The State’s case against two former Anglo Irish Bank officials, jailed for conspiring to conceal or alter bank accounts being sought by the Revenue, was astonishingly weak, the Court of Appeal has been told.
Tiarnan O’Mahoney, aged 56, of Glen Pines, Enniskerry, Co Wicklow, and Bernard Daly, aged 67, of Collins Avenue, Whitehall, Dublin, had denied knowingly furnishing false information and conspiring to defraud the Revenue as well as conspiring to have accounts deleted from the bank’s internal system.
After they were found guilty by a jury at Dublin Circuit Criminal Court, Judge Patrick McCartan jailed O’Mahoney for three years and Daly for two years on July 31, 2015.
Counsel for Daly, Seán Guerin, told the Court of Appeal yesterday the case against his client on the furnishing of false information was “fundamentally weak” and “non-existent” on the other two conspiracy counts.
In their appeal papers, Mr Guerin said the prosecution did not now actually say why Daly was guilty of anything and why the jury was right.
He said the prosecution had misled the jury on what the case would be at the outset, on what the case was at the end and he did not know how a trial court could conclude that the State’s presentation of the case was fair or accurate.
Counsel further submitted that there were substantial errors and omissions in the judge’s charge to the jury.

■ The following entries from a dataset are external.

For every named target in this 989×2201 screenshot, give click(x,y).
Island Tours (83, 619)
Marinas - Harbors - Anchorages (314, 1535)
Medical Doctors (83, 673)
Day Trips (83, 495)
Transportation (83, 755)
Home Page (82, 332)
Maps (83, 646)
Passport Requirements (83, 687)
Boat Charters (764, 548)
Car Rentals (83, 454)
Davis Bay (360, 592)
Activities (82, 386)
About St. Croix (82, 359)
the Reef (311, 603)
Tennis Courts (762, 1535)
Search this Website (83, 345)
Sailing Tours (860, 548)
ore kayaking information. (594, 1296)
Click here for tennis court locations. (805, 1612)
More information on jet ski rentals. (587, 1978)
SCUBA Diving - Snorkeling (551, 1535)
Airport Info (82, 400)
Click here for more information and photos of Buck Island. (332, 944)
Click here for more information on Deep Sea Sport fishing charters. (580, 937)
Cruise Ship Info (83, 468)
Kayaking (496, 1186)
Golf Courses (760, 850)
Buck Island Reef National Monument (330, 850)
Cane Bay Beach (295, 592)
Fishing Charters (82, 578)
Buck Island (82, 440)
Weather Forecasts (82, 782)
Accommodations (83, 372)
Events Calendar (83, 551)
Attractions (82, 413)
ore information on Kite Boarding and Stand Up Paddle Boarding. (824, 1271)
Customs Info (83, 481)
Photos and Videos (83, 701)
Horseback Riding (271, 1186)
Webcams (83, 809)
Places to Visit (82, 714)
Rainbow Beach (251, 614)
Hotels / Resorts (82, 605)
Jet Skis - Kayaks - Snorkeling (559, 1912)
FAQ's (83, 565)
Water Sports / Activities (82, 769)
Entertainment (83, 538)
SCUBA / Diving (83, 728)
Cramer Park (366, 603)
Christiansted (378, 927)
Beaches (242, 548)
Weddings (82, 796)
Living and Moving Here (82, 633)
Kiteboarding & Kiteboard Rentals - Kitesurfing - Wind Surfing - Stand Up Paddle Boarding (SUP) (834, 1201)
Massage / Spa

Mr Guerin will continue making submissions today.
Earlier, counsel for O’Mahoney, Brendan Grehan, concluded his submissions on a ground of appeal in relation to the admission into evidence of Daly’s unedited garda interview.
Mr Grehan asked the court to overturn his client’s conviction. O’Mahoney’s appeal against sentence was deferred until the outcome of his conviction appeal.